The job wrapped up in the third week of December. I was pretty much done with finals by the time I received an email telling me to come down and pick up a crew jacket. This was pretty convenient: the office was south of my dorm, and south of there was a friend’s apartment near the Seaport, where I had to drop off a book that I’d been lent. I had a ten-minute walk to get to the office and I figured, why wear a jacket when I’d be getting one when I arrived? And so I was brisk in my walking–so brisk, in fact, that I began sweating. Sweating without a jacket in forty-degree weather; I probably should have gleaned that something was wrong. And then I was in the jacket, and I felt like I was gushing. Sweat ran into my eyes, blurring contact lenses and earning me some stares as I continued on. I figured I’d flush it out of me; it made sense at the time. I got to my friend’s apartment, handed off the book, got some more stares, and found my way to the subway. Hello, Broadway-Nassau. Hello, stairways up and down and unclear signage. I spent ten minutes on one platform before I realized it was the wrong one; I found my way down some more stairs, and stepped on board that train when it came. In the initial announcement, it sounded like the conductor was saying it was the E.

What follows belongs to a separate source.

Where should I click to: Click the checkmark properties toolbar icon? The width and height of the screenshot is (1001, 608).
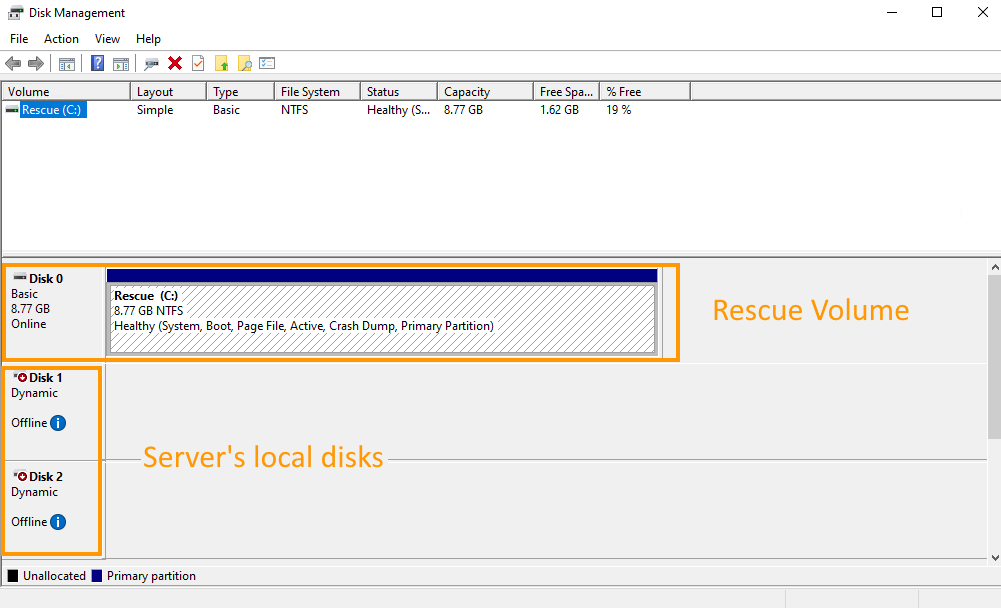click(x=198, y=63)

I was the only one on the car. I took off my jacket and folded it in my lap and felt the train move. And on we went; no stops were made for the next hour. Finally, I heard the voice of the conductor: “This is the 8 line, making express stops to Los Angeles. Next stop on this train will be Marfa, Texas. Marfa is the next stop.” And I thought, fuck this year. 

My fever broke somewhere under what I believe to have been Tennessee. Sometimes we would stop; the doors would open, and I would hear the conductor’s voice say, “Please return to the train in an hour.” And so I’d step onto these platforms under the earth and stretch my legs. There were vending machines there, and shower stalls you could rent, all automated. I’d clean up and feed myself and would get back on the train. My new jacket became my pillow soon enough; it never felt soft. I bought reading material there, most science fiction novels I’d already read in high school.

The 8 express stopped at Marfa; no one got off, and no one got on. The name of the next stop came out garbled, and it was another two days under the earth before we got there. I thought, shit, I don’t know anyone in Los Angeles; why wait even longer? Four hours later, we came to the next station, the one with the indistinct name. I stepped out of the train and onto the lonesome platform and looked around. No one else was there, either on the platform or near the turnstiles I stepped through or the steps leading above ground. Here it was hot; here my sweat was sensible. There was a newsstand and a pay phone beside the desert station. I looked at the newspapers and saw that it was January, and that was when it hit me, that I was late for so many things.